Given records section start
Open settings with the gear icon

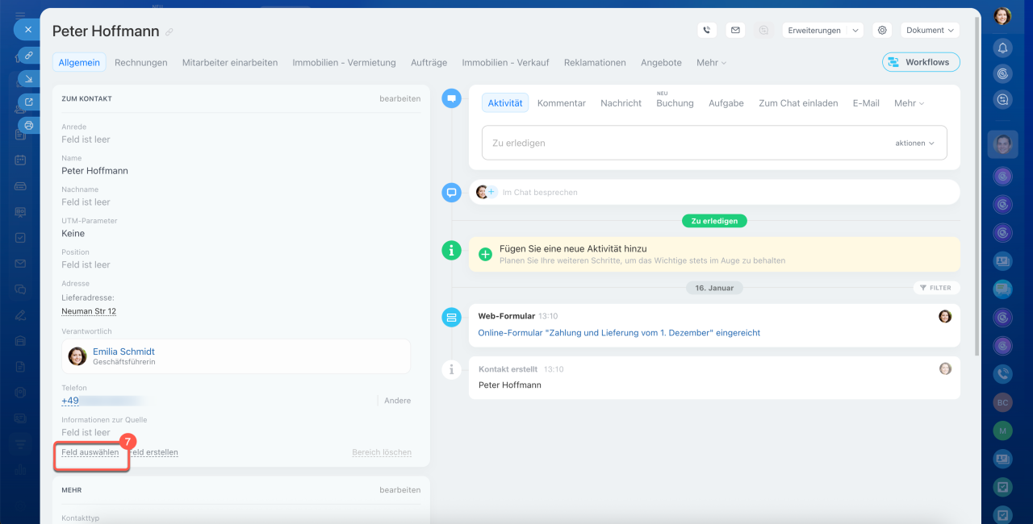[x=882, y=30]
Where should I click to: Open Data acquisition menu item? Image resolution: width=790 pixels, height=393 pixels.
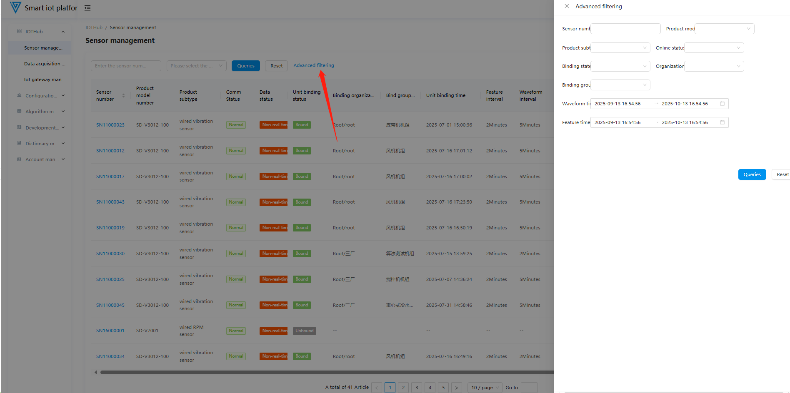44,64
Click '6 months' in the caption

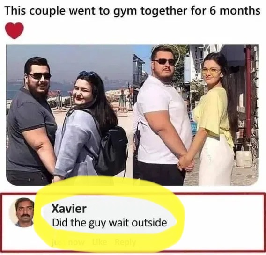click(235, 10)
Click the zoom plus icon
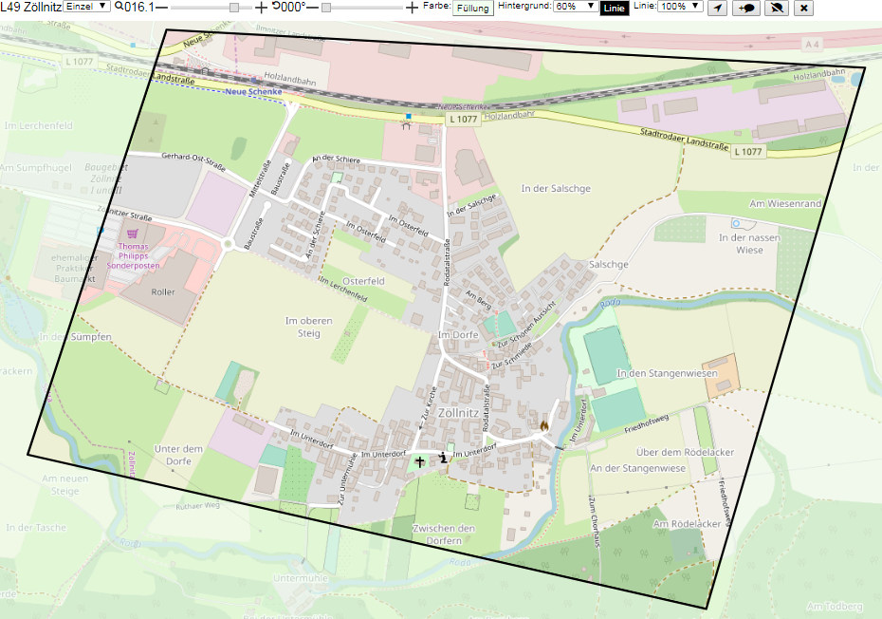Viewport: 882px width, 619px height. [261, 8]
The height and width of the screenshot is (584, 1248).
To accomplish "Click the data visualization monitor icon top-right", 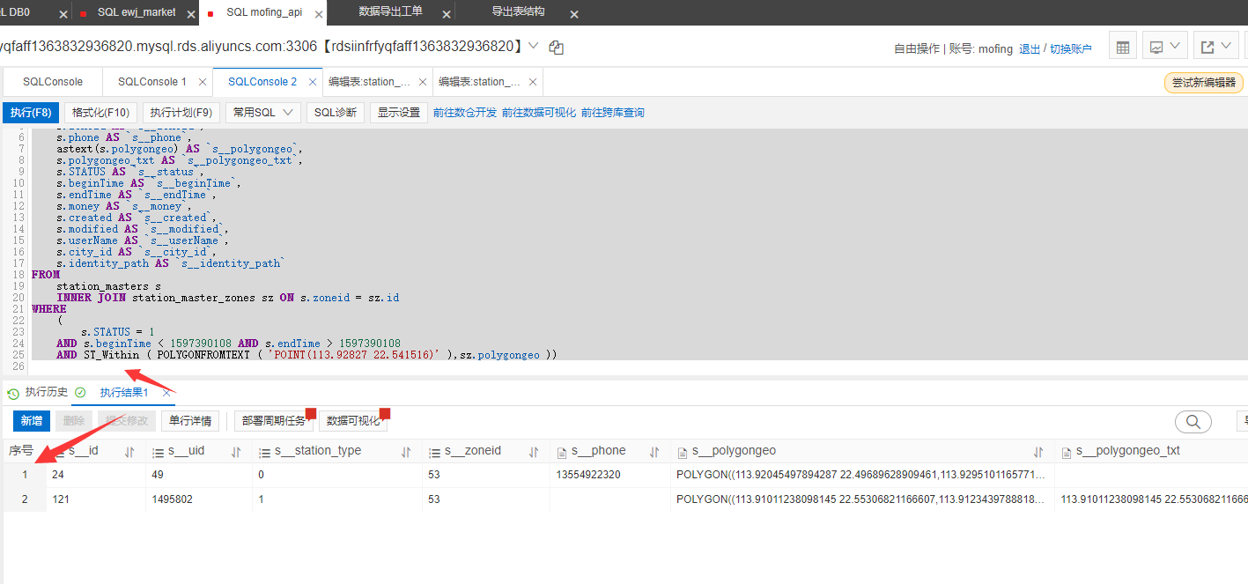I will (x=1156, y=47).
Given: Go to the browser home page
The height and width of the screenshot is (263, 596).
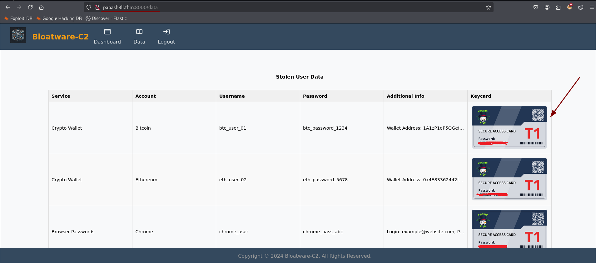Looking at the screenshot, I should click(41, 7).
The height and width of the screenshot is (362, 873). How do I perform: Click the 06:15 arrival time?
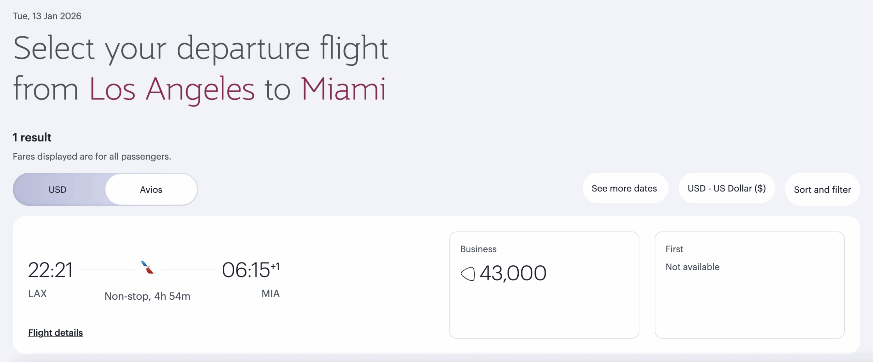tap(246, 270)
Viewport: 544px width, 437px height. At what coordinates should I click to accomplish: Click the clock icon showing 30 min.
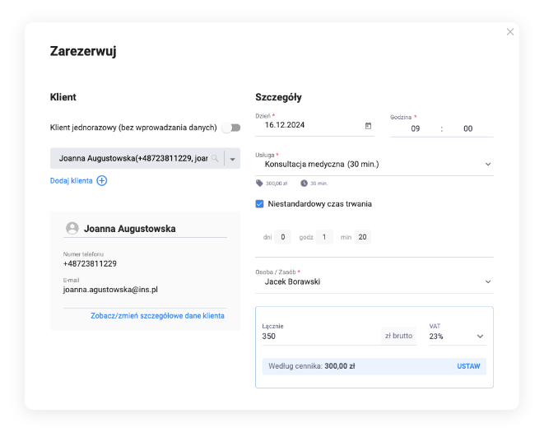point(304,184)
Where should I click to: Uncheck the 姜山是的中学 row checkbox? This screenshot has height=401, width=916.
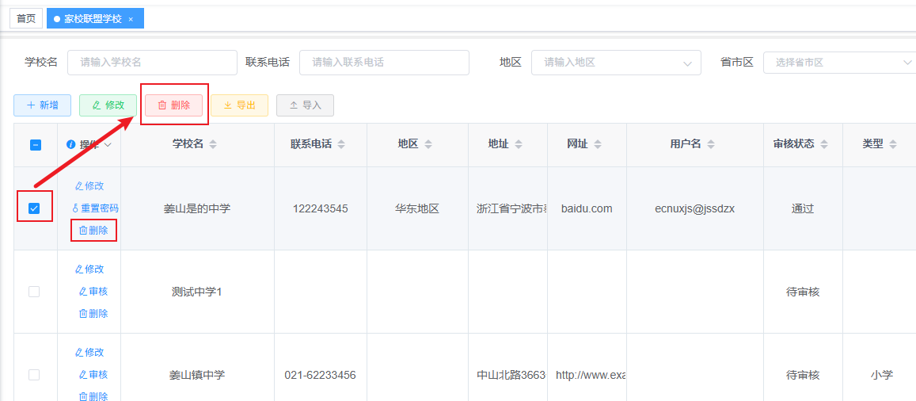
Given records section end
→ **Task**
When you reach the line that contains "The height and width of the screenshot is (263, 596).", start reproducing, and continue word for word to the end of the records; skip all pictures.

→ **Reply**
The height and width of the screenshot is (263, 596).
Looking at the screenshot, I should click(41, 7).
The height and width of the screenshot is (362, 873). How do I perform: Click the 06:15 arrival time?
tap(246, 270)
Viewport: 544px width, 437px height. At what coordinates should I click to accomplish: Click the clock icon showing 30 min.
point(304,184)
Where should I click to: Uncheck the 姜山是的中学 row checkbox? This screenshot has height=401, width=916.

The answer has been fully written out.